PAGE »
◇ ◇ ◇ ◇
Regulatory-driven restructuring

Was Bell Canada’s decision to divest its holdings in Northwestel due in part to a regulatory-driven restructuring?

Last week, we learned Bell was selling Northwestel to Sixty North Unity, a consortium of Indigenous communities from the Yukon, the Northwest Territories and Nunavut. The acquisition price is one billion dollars, representing approximately 7.5 times EBITDA ($135M) and the deal is expected to close late this year. The transaction results in Northwestel becoming the world’s largest Indigenous-owned telecommunications company. CRTC approval is not required for the deal.

Two years ago, Northwestel announced the sale if its Yukon fibre to the home assets to a group of 13 Yukon First Nation development corporations.

A number of financial analysts observed that the transaction will reduce regulatory burdens for Bell and dispose of a business unit that is not materially contributing to revenue growth at Bell. Keep in mind, most of Northwestel’s services are still heavily regulated. Even retail internet access service is regulated in Northwestel territory. This meant that CRTC approval was required before the Connecting Families low-income broadband savings program could be introduced.

Over the past year, I have pointed to the potential for regulatory-driven restructuring of major telecom service providers. In “Ending regulated cross subsidies”, I wrote about the CRTC setting wholesale rates paid by Videotron to Rogers below cost. At the time, the CRTC said the financial shortfall could be made up “through other telecommunications services”. In “Cross subsidies cost consumers”, I discussed Corus receiving preferential regulatory dispensation compared to the broadcasting units of Bell, Rogers and Videotron. I observed that the CRTC believed the vertically integrated broadcasters can sustain financial losses, propped up by profits in other segments.

In each of those instances, I wrote “A rational business will restructure, or shut down those units that have no opportunity to climb out of the red.”

Specific to Northwestel, last month the CRTC discontinued a $20 per month surcharge that was applied to customers who subscribed to DSL internet without a residential phone line.

  1. The Commission notes that it can consider rates to be just and reasonable even if the rates are non-compensatory, for a specific service within a set period of time. In the specific case of removing the surcharge, the Commission considers that the rates may not fully recover the cost of providing the service, based on the financial information submitted by Northwestel. However, the surcharge impacts Northwestel’s capacity to recover its costs to a very limited degree relative to Northwestel’s total revenues from terrestrial Internet services.
◇ ◇ ◇ ◇
SUPPLIED INFORMATION »
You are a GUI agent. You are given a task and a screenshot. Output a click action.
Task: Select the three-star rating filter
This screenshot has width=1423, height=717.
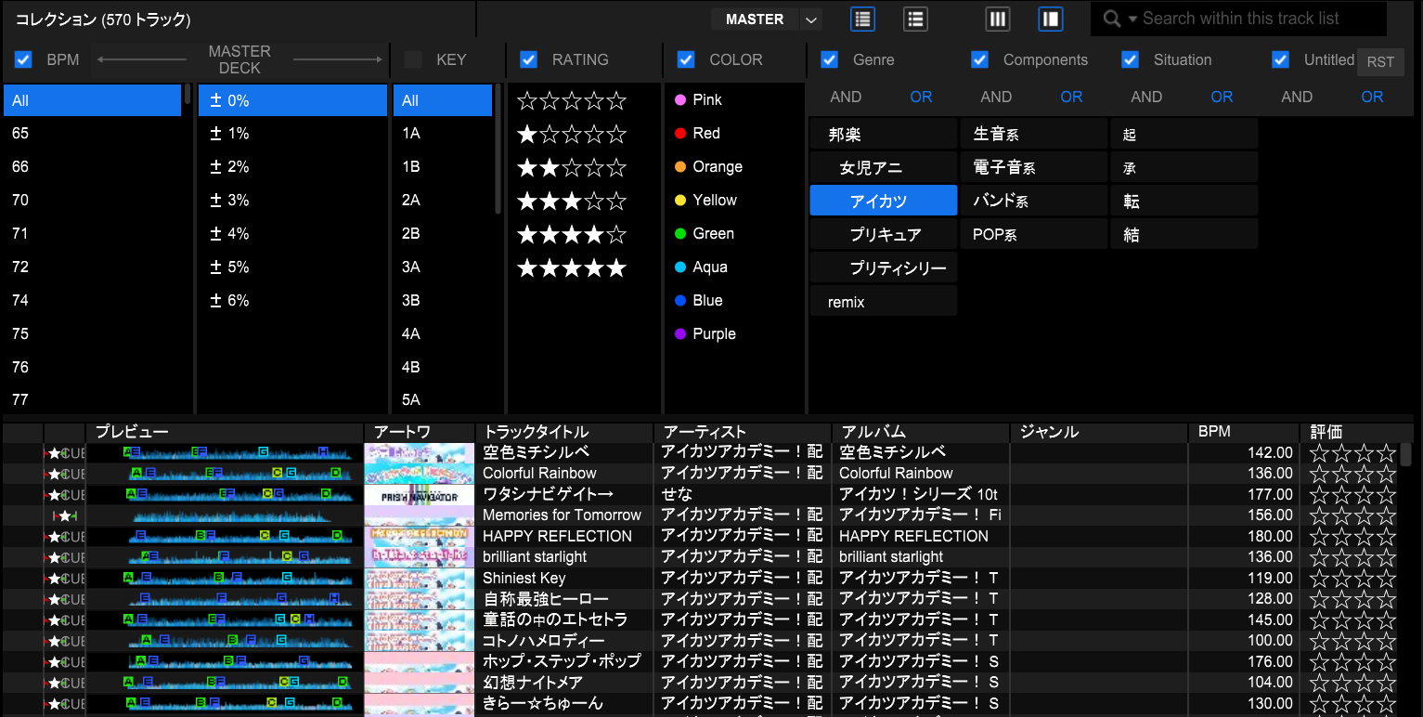(x=572, y=201)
◇ ◇ ◇ ◇
GOAL OF THE EXERCISE »
Write out everything in the Northwestel post from "Over the past" down to "in other segments.". The material plays no part in what comes next.

THE RESPONSE »
Over the past year, I have pointed to the potential for regulatory-driven restructuring of major telecom service providers. In “Ending regulated cross subsidies”, I wrote about the CRTC setting wholesale rates paid by Videotron to Rogers below cost. At the time, the CRTC said the financial shortfall could be made up “through other telecommunications services”. In “Cross subsidies cost consumers”, I discussed Corus receiving preferential regulatory dispensation compared to the broadcasting units of Bell, Rogers and Videotron. I observed that the CRTC believed the vertically integrated broadcasters can sustain financial losses, propped up by profits in other segments.